A middle school teacher told us recently, “Boys in a classroom should be one of the most fun things in life. Boy energy can be contagious, after all. But in my school, we talk mostly about difficulties we’re having with boys. We need help understanding and teaching them. We’ve got to stop losing that boy energy from our schools.”
Everywhere around us, boys want to learn, but they aren’t learning as well as girls are. Teachers know or sense the statistics: boys get the majority of Ds and Fs and the minority of As; they are behind on state tests in all 50 states; and they drop out of high school at higher rates than girls. Many boys feel that they are inherently defective in today’s education world.
Over the last two decades, we have developed professional development systems for solving boys’ low achievement in school. We first tested these solutions in a successful two-year pilot study in six Missouri school districts. Over the last decade, we’ve trained teachers in more than 2,000 schools and districts, developing a Logic Model for teaching boys effectively. This “boy-friendly” model focuses on improving learning for boys so that they no longer feel defective as learners, which increases motivation and diminishes rates of acting out and failure; the model increases girls’ achievement and performance, as well.

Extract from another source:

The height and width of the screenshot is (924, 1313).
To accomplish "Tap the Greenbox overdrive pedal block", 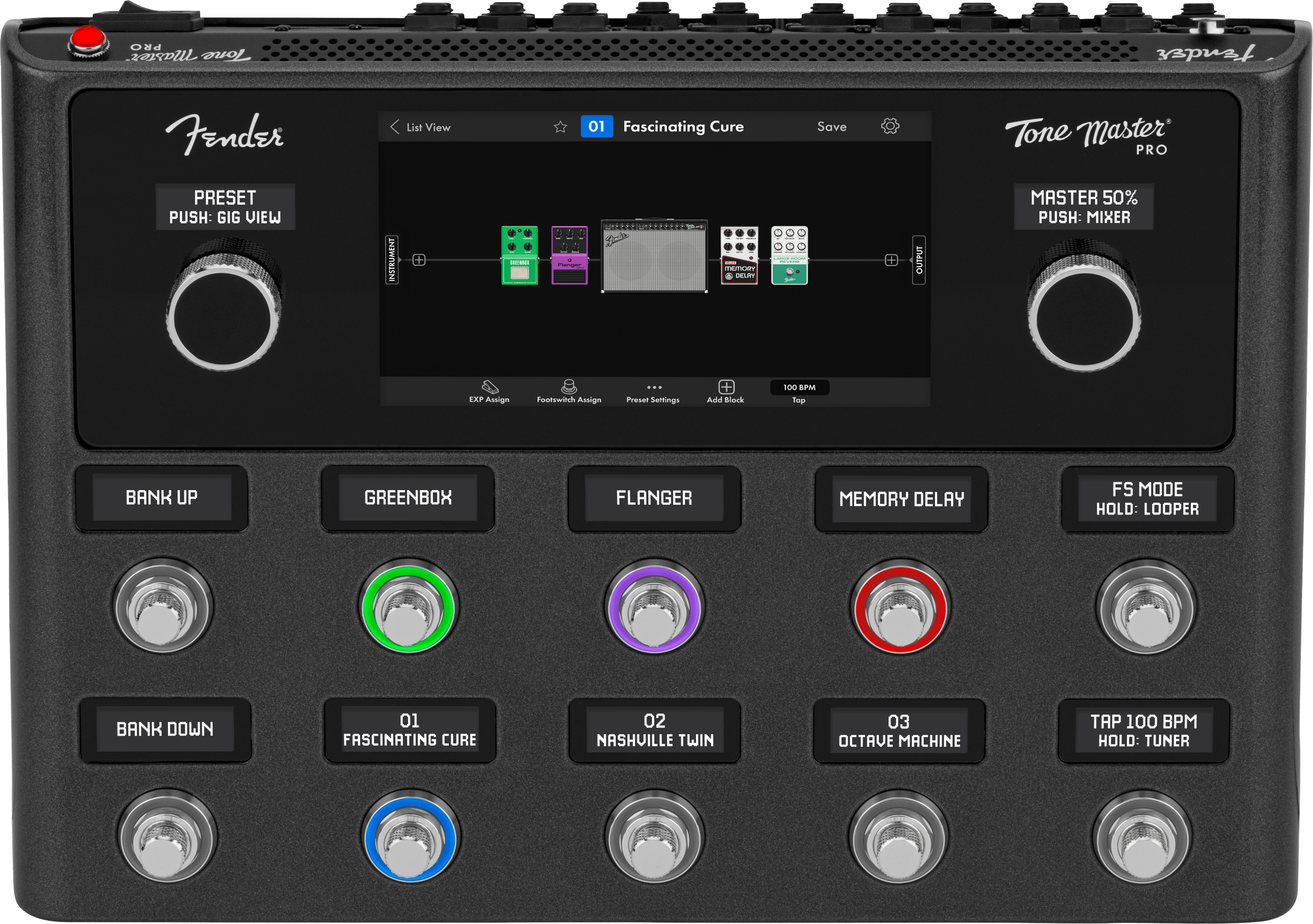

A number of schools in our research base have closed gender gaps, raised student performance, and made adequate yearly progress within a year of instituting the Teaching Boys Effectively Logic Model. Among the practical strategies in which their teachers have been trained and coached, these 10 constitute both a research and performance baseline for success.
- Teachers increase the use of graphics, pictures, and storyboards in literacy-related classes and assignments. When teachers use pictures and graphics more often (even well into high school), boys write with more detail, retain more information, and get better grades on written work across the curriculum.
- Classroom methodology includes project-based education in which the teacher facilitates hands-on, kinesthetic learning. The more learning is project-driven and kinesthetic, the more boys’ bodies will be engaged in learning—causing more information to be retained, remembered, and displayed on tests and assignments.